▶ Reading text
● ● ●
Published on

Schema On Read Considered Harmful

Authors
  • avatar
    Name
    Danny Mican
    Twitter

Schema-on-read places the burden of imposing the structure and types of data on the consumer (reader) of data. Schema-on-read decouples a reader and writer which increases consumer complexity, risk of incorrectness and bugs. Schema-on-read creates expensive feedback loops when data changes. Schema-on-read is no longer a viable strategy in the era of big data, two-pizza teams, and microservices. Beware of schema-on-read, it's harmful.

Schema-on-read vs Schema-on-write

A data schema strategy such as schema-on-read and schema-on-write occur during data integration points. Data structure and types must be known during writes and reads. If not, data would be an opaque unusable blob. Choosing a schema strategy is unavoidable. Common integration points of data are:

In each of these cases data is produced, persisted and read back for later use. During write data is serialized into a byte representation. During read data is deserialized from a byte representation into a more usable form. Two approaches exist for managing the serialization and deserialization process:

  • Schema-on-read
  • Schema-on-write

Schema-on-read

Schema-on-read occurs when no metadata is available about the types and structure of data. Schema-on-read only communicates a serialization type, such as CSV or JSON. Schema-on-read lacks metadata around data shape (structure), fields and data types.

Schema-on-read most often involves JSON in which a publisher creates and persists JSON serialized data and a consumer process later loads and parses the JSON.

The following are common examples of schema-on-read:

  • JSON data is written to Mongo, and queried later
  • JSON is logged from an application and consumed by ElasticSearch
  • JSON is published to Kafka

Schema-on-read is alluring when building out distributed systems because the lack of schema is perceived to reduce friction. Fast iteration is a selling point for schemaless systems like Mongodb. It's also alluring to publish JSON in queue-based systems because of the ease of publishing. Don't fall into the trap! The lack of structured and enforceable contract creates issues as soon as systems and teams begin to grow.

Schema-on-write

Schema-on-write occurs when metadata such as structure and types are available and enforced when writing data. The most common example is relational database schema. A relational database prohibits inserting non-compliant data. The database enforces data structure on insert (on write).

Common examples of schema-on-write are:

Schema-on-write is essential for companies with multiple teams or microservices, but enforcing schema and sharing metadata is additional work, which can be viewed as unnecessary for early software or small teams.

Issues

Unknown shape / fields

Lacking known metadata about the shape and structure of data results in code like the following:

data = get_json_data()
contents = data.get('contents', {})
# get customer sometimes in top level sometimes in "details"
details = contents.get(
    'details', # retrieve the "details" key if present
    {} # if not return an empty dictionary
).get(
    'customer', # get "customer" key from the data returned in prior step
    contents.get( # if "customer" is not present, return top level "customer"
        'customer
    )
)

Everything about the field location and structure is implicit. At any moment the location of fields may change, which would result in broken consumers.
● ● ●
▶ Given material
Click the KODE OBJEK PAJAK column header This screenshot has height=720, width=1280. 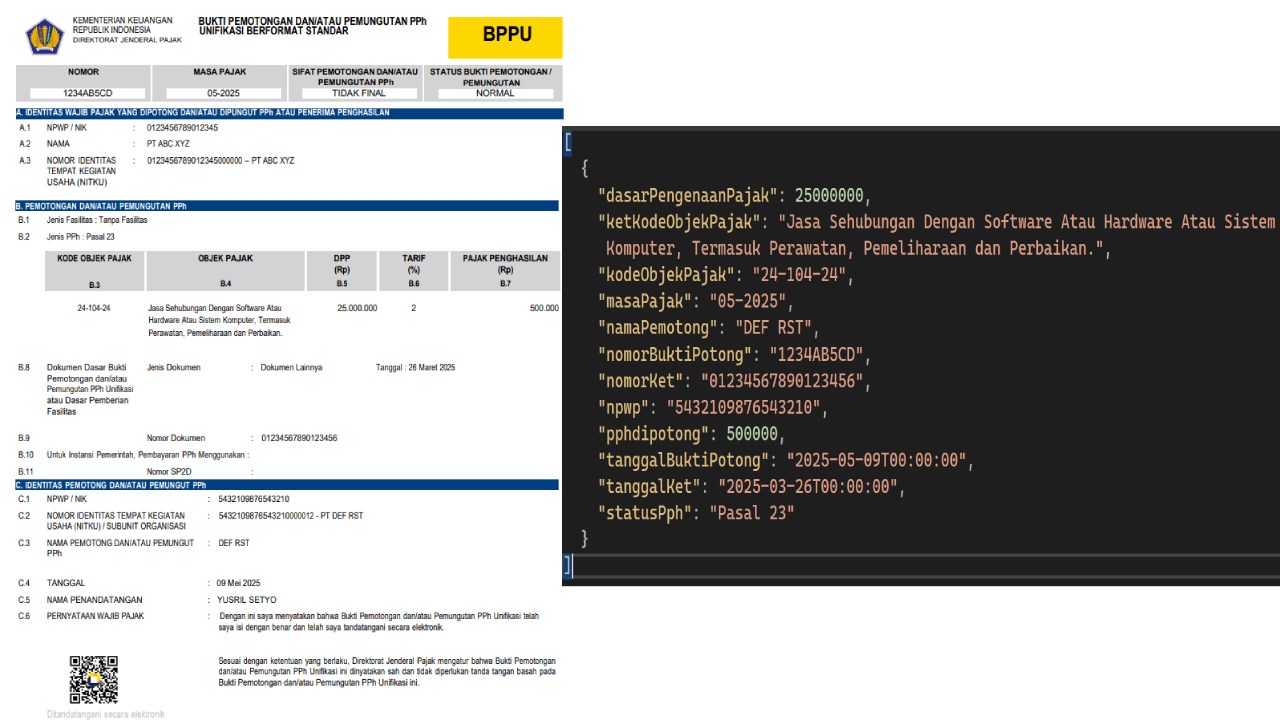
● ● ●
▶ Problem details
Output, word for word, the part of the schema-on-read article from "Common examples of schema-on-write" up to and including "or small teams.". You won't need the listing for any of this.

▶ Expected output
Common examples of schema-on-write are:

Schema-on-write is essential for companies with multiple teams or microservices, but enforcing schema and sharing metadata is additional work, which can be viewed as unnecessary for early software or small teams.